>>>

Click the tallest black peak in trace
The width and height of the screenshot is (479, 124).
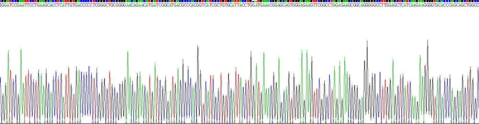(427, 81)
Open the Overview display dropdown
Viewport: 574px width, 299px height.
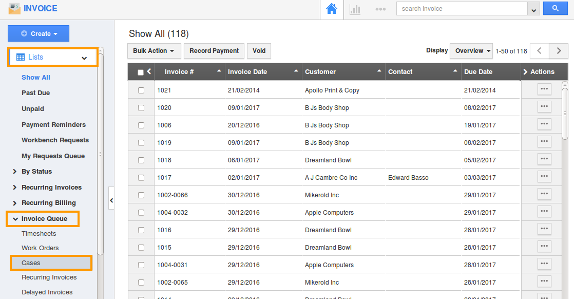tap(471, 50)
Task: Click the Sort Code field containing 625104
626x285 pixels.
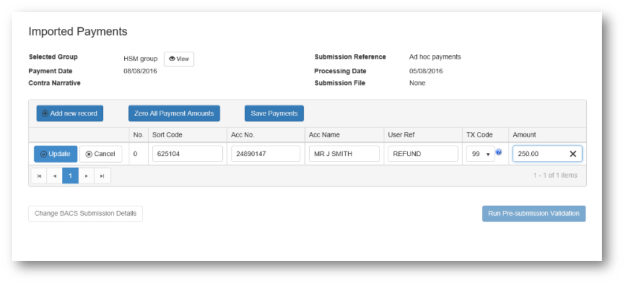Action: pyautogui.click(x=187, y=154)

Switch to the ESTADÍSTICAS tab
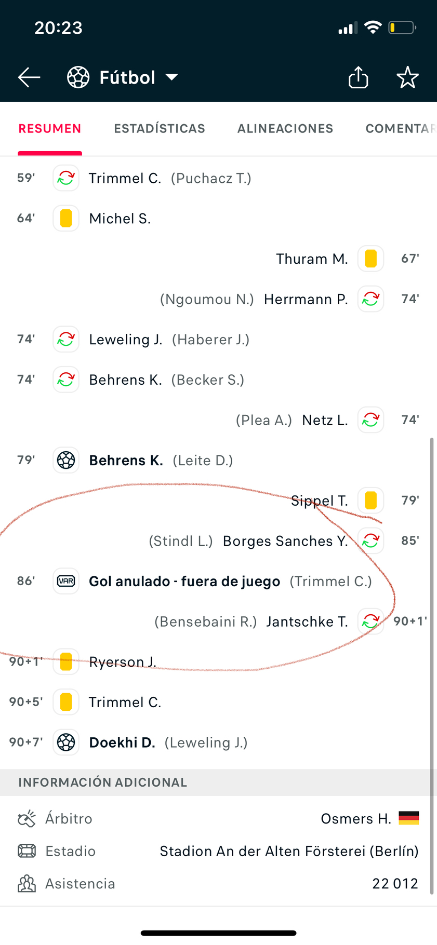[x=160, y=129]
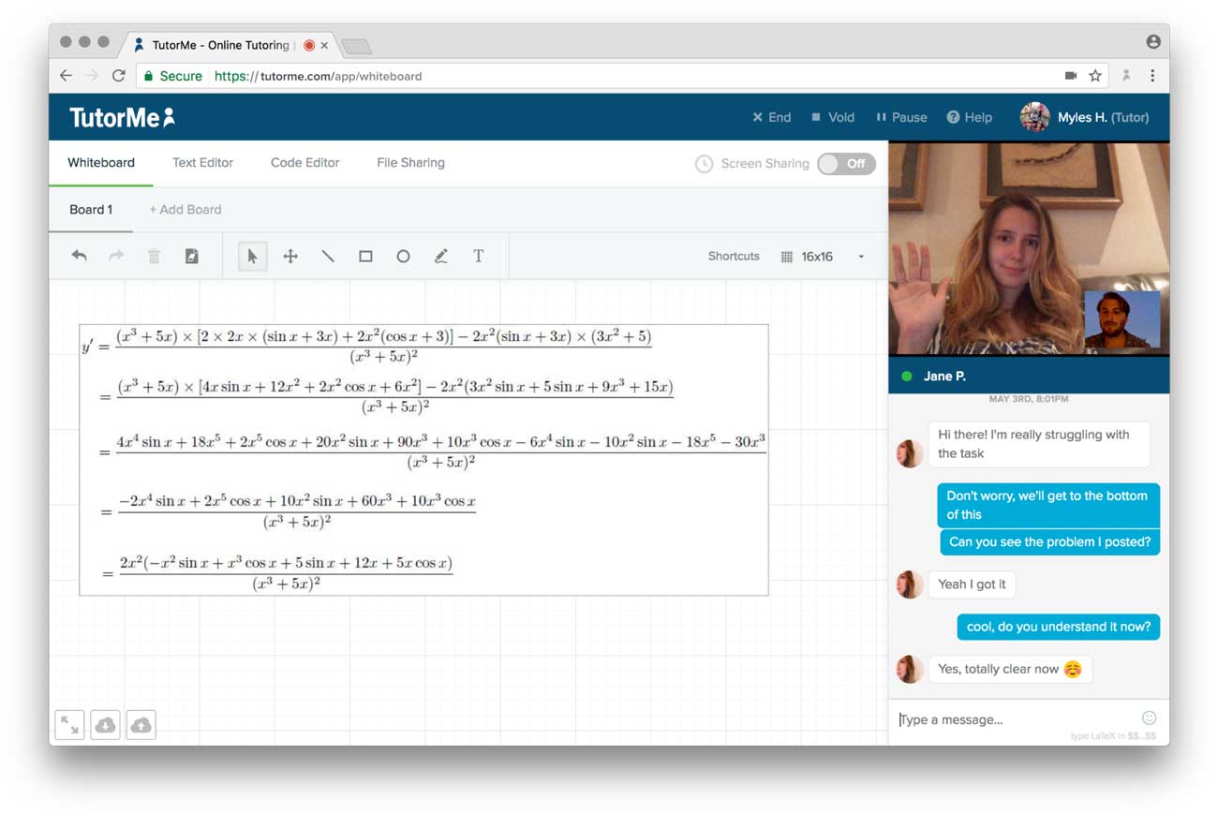Viewport: 1218px width, 814px height.
Task: End the tutoring session
Action: click(771, 117)
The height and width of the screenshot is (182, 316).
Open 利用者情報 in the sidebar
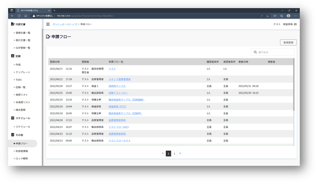coord(22,151)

<<<

EXERCISE BRIEF: Return every entry above exactly as written, with no pictures included.

SOLUTION TO THE EXERCISE:
Click the tallest black peak in trace
The width and height of the screenshot is (479, 124).
(427, 81)
Open the Overview display dropdown
Viewport: 574px width, 299px height.
tap(471, 50)
Task: Click the Sort Code field containing 625104
626x285 pixels.
Action: pyautogui.click(x=187, y=154)

Switch to the ESTADÍSTICAS tab
[x=160, y=129]
Viewport: 1218px width, 814px height.
Task: End the tutoring session
Action: click(771, 117)
The height and width of the screenshot is (182, 316).
Open 利用者情報 in the sidebar
coord(22,151)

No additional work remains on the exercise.